> _Required tasks_:
a – Decide whether each statement below agrees with the laptop power discussion. Answer yes or no for each and quote the deciding words.
(i) The Cray-1 used 115 kW of power.
(ii) The 1080p screen on the Precision 5520 draws about 10W at mid brightness.
(iii) On the Lenovo X1 Carbon, the fan starts spinning when Slack is on a channel with animated emoji reactions.
b – Reproduce the passage of the laptop power discussion starting at "Yeah, this is" and ending at "wrong with software.".
>> Start Document excerpt
Apple claims 10 hours of battery life with a 70-something WH battery, which would indicate they expect total average power consumption to be around 7W; even the idle number is a decent percentage of that.
(Also, has anyone been able to measure the actual power consumption of the A-series CPUs?)
A typical laptop display can consume around 10W all the time so the 1W from the idle CPU is negligible in comparison.
If anything, you should install an adblocker. A single website filled with ads (and they're all filled with tons of ads) can spin the CPU to tens of watts forever, significantly draining the battery.
10w is on the high end of this, my 1080p screen on my Precision 5520 sucks down a paltry 1.5w at mid brightness, the big killer is the wifi chip. That takes between 1.5-5w.
CPU tends to be quite lean, until something needs to be done then steps up very quickly to consuming 45w.
I usually consider 5 to 15W for laptop display consumption. Depends on the display, size and brightness.
It's quite variable, the highest brightness can consume double of the lowest brightness for example. One interesting test if one has a battery app showing instant consumption (I know lenovo laptops used to do), is to adjust brightness and see the impact.
Yeah, this is probably harder to do on a macbook, but intels 'powertop' program on Linux has quite high fidelity, matches the system discharge rate reported by the kernels battery monitor too.
Anecdotal evidence: On my work notebook (Lenovo X1 Carbon, Windows 10), the fan starts spinning when Slack is on a channel with animated emoji reactions.
I looked up the numbers out of curiosity. The X1 Carbon has a i7-8650U processor which does about 26 GFlops. The Cray-1, the classic 1976 supercomputer did 130 MFlops. The Cray-1 weighed 5.5 tons, used 115 kW of power, and cost $8 million. The Cray-1 was used for nuclear weapon design, seismic analysis, high-energy physics, weather analysis and so forth. The X1 Carbon is roughly equivalent to 200 Crays and (according to the previous comment) displays animated emojis with some effort. I think there's something wrong with software.
>> End Document excerpt
>> Start Supplied material
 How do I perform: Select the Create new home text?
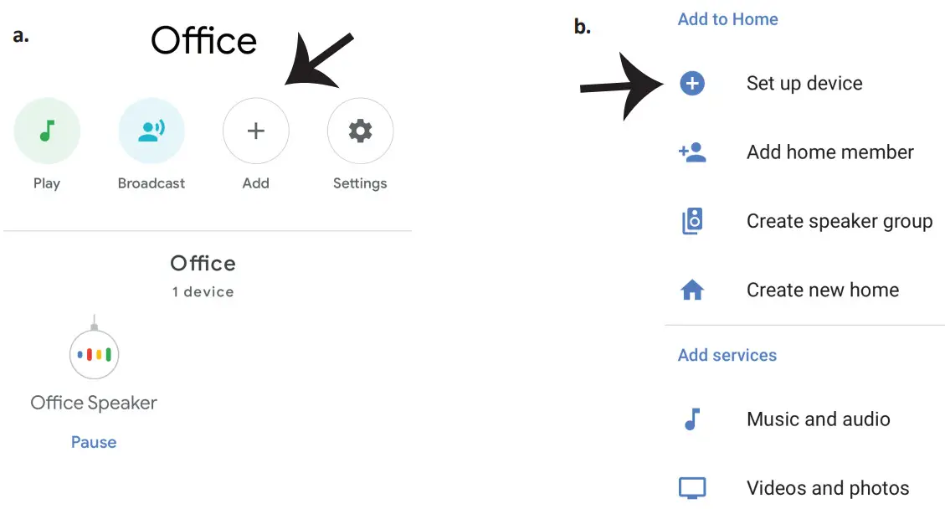(x=822, y=290)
>> End Supplied material
> _Solutions to each task_:
a –
(i) Yes: "used 115 kW of power"
(ii) No: "my 1080p screen on my Precision 5520 sucks down a paltry 1.5w at mid brightness"
(iii) Yes: "the fan starts spinning when Slack is on a channel with animated emoji reactions"

b –
Yeah, this is probably harder to do on a macbook, but intels 'powertop' program on Linux has quite high fidelity, matches the system discharge rate reported by the kernels battery monitor too.
Anecdotal evidence: On my work notebook (Lenovo X1 Carbon, Windows 10), the fan starts spinning when Slack is on a channel with animated emoji reactions.
I looked up the numbers out of curiosity. The X1 Carbon has a i7-8650U processor which does about 26 GFlops. The Cray-1, the classic 1976 supercomputer did 130 MFlops. The Cray-1 weighed 5.5 tons, used 115 kW of power, and cost $8 million. The Cray-1 was used for nuclear weapon design, seismic analysis, high-energy physics, weather analysis and so forth. The X1 Carbon is roughly equivalent to 200 Crays and (according to the previous comment) displays animated emojis with some effort. I think there's something wrong with software.